Smallwood answered “No” to each of these questions and Shenandoah issued the policy. In September 2008, Smallwood was shot to death. Shenandoah denied Lakeisha’s claim on the ground Smallwood provided false statements on the application regarding his medical history. Shenandoah also brought an action to void the policy.
To void a life insurance policy for misrepresentation, an insurer must prove by clear and convincing evidence: (1) the applicant made a false statement on the application; (2) the applicant knew the statement was false; (3) the applicant’s misrepresentation was material to the risk undertaken by the insurance company; (4) the insurer issued the policy in reliance on the misrepresentation; and (5) the applicant made the misrepresentation with the intent to defraud the insurance company. At trial, after the close of all the evidence, the court granted Shenandoah’s motion for a directed verdict.

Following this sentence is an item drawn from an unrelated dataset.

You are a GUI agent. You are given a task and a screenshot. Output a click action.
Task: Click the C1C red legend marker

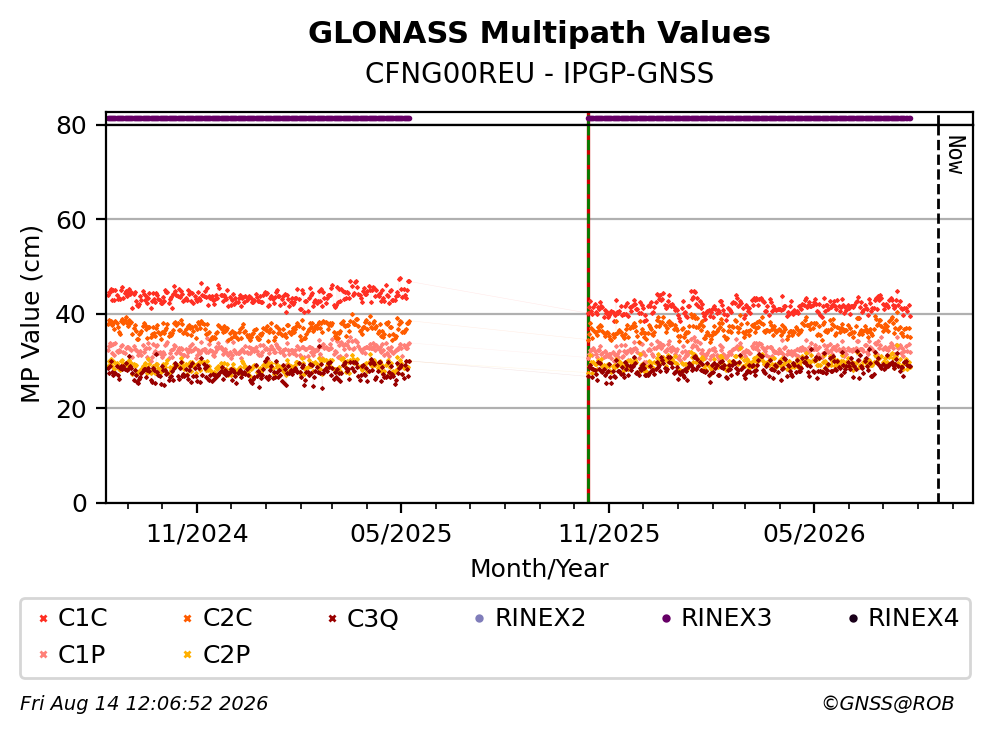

The issue on appeal was whether there was evidence in the record from which the jury conclude Shenandoah failed to prove by clear and convincing evidence that Smallwood intended to defraud Shenandoah. The Court of Appeals concluded there was such evidence and listed “several plausible explanations” for Smallwood’s misrepresentations:
[A] jury could reasonably conclude he was attempting to hide this information from his wife, who did not know he had used drugs. Haynes [insurance agent] testified that if Lorenzo had disclosed his drug use, Lakeisha would have seen that on the application when she signed it. His aunt Gayle’s presence when the application was being completed and Gayle’s friendship with Haynes could provide another reason Lorenzo wanted to hide the information. Gayle testified Lorenzo was extremely close to her—she was “like a second mother to him” and had no knowledge of his previous drug use. As to Shenandoah’s claim that Lorenzo’s failure to disclose his PTSD was fraudulent, in addition to the fact that Lakeisha did not know Lorenzo thought he had PTSD, there is no evidence Lorenzo was ever diagnosed with or treated for it—only Lorenzo’s statement to O’Toole and Dr. Pathak that he suspected he suffered from it.

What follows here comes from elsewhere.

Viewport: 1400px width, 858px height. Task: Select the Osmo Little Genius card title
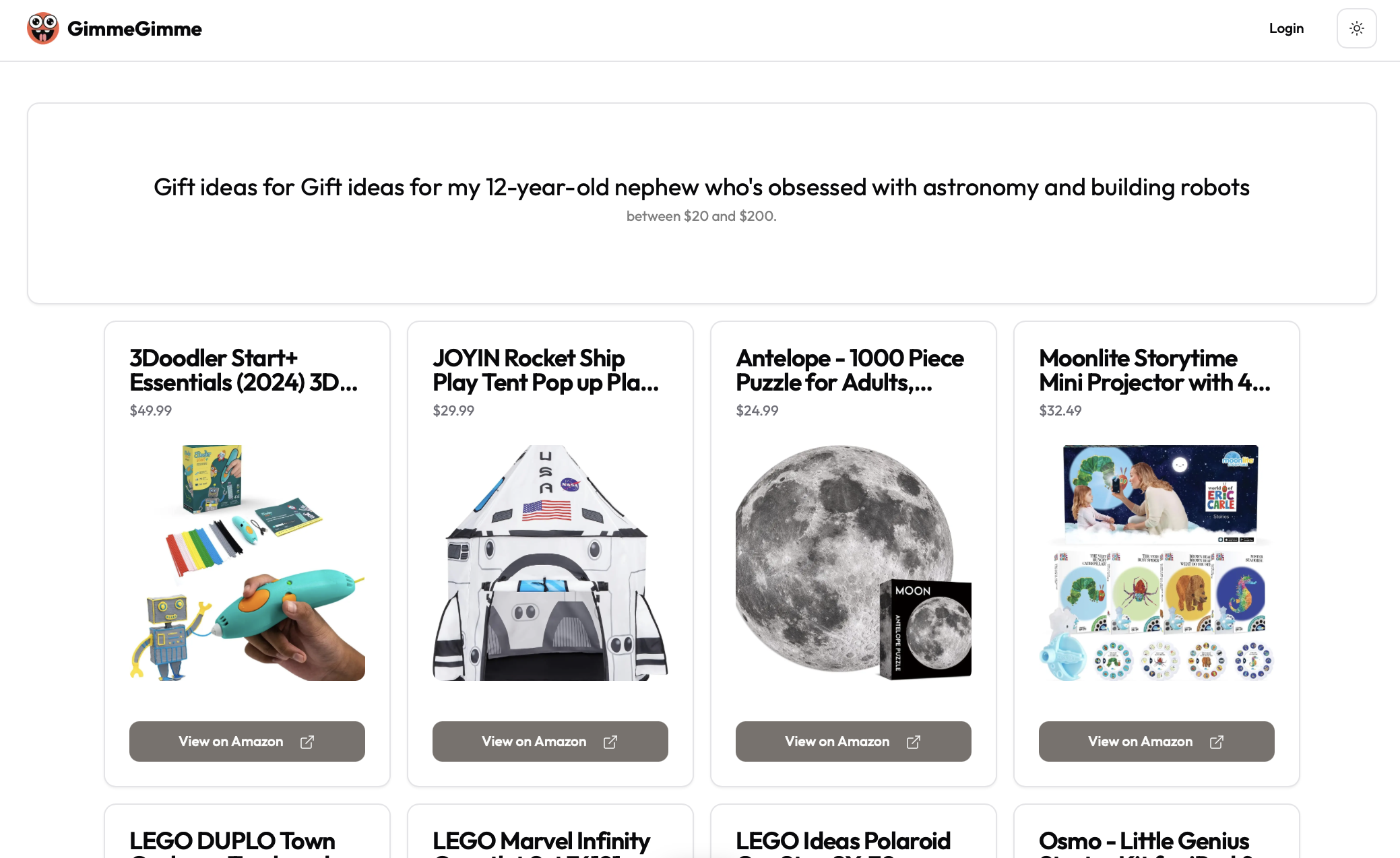click(1145, 845)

Reviewing South Carolina cases in which courts determined the insured had an intent to defraud the insurer, the court of appeals noted the facts concealed in those cases were indisputably known by the insured to relate directly to a significantly increased risk of death: “In those cases, the insured obviously knew at the time of the misrepresentation that he or she faced a substantially increased risk of death from the very condition he or she lied about on the insurance application.” The court noted, Shenandoah presented no evidence that Smallwood associated his alcohol or cocaine use with any increased risk. Although medical records indicated Smallwood admitted “drug and alcohol abuse,” neither the nurse nor the doctor could say what led them to write that in the records. Thus, the court determined that Dr. Pathak’s used the term “abuse” to refer to isolated cocaine and alcohol use. As to any mental disorder, the record contained nothing more than Smallwood’s suspicion he had PTSD. The court determined these facts supported a reasonable inference that Smallwood’s misrepresentations were not fraudulent.

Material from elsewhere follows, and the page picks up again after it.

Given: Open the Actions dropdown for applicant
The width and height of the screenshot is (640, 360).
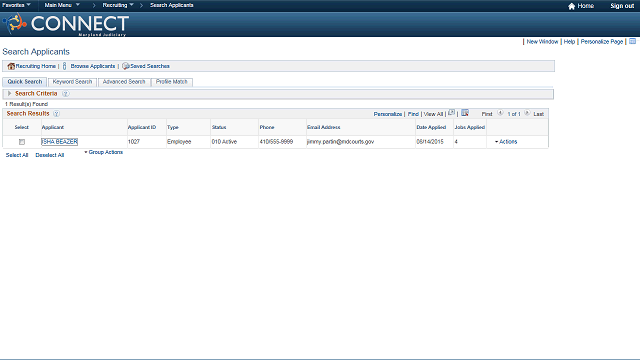Looking at the screenshot, I should (x=506, y=142).
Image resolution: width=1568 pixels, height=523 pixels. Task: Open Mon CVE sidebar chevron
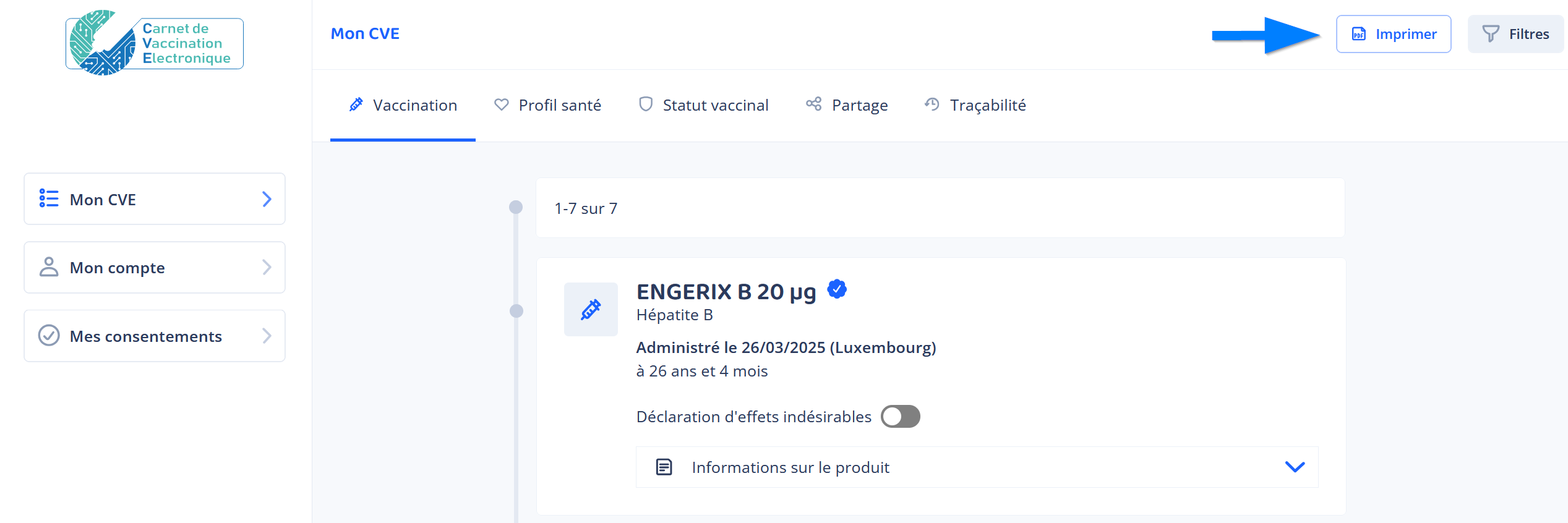(267, 199)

Shenandoah also argued that Smallwood’s signature on the application was conclusive evidence of his fraudulent intent, and that there was no evidence in the record to support the idea that Smallwood concealed the information to hide it from his wife and aunt. The court rejected these arguments. As to the argument regarding Smallwood’s intention behind the misrepresentations, the court clarified that, in holding a jury could reasonably conclude Shenandoah failed to meet its burden of proof, the court did not rely on the existence of evidence presented by Lakeisha. Rather, the court held the evidence Shenandoah presented was insufficient to support a conclusion that it proved Smallwood’s fraudulent intent clearly and convincingly as a matter of law. The court remanded the case for trial.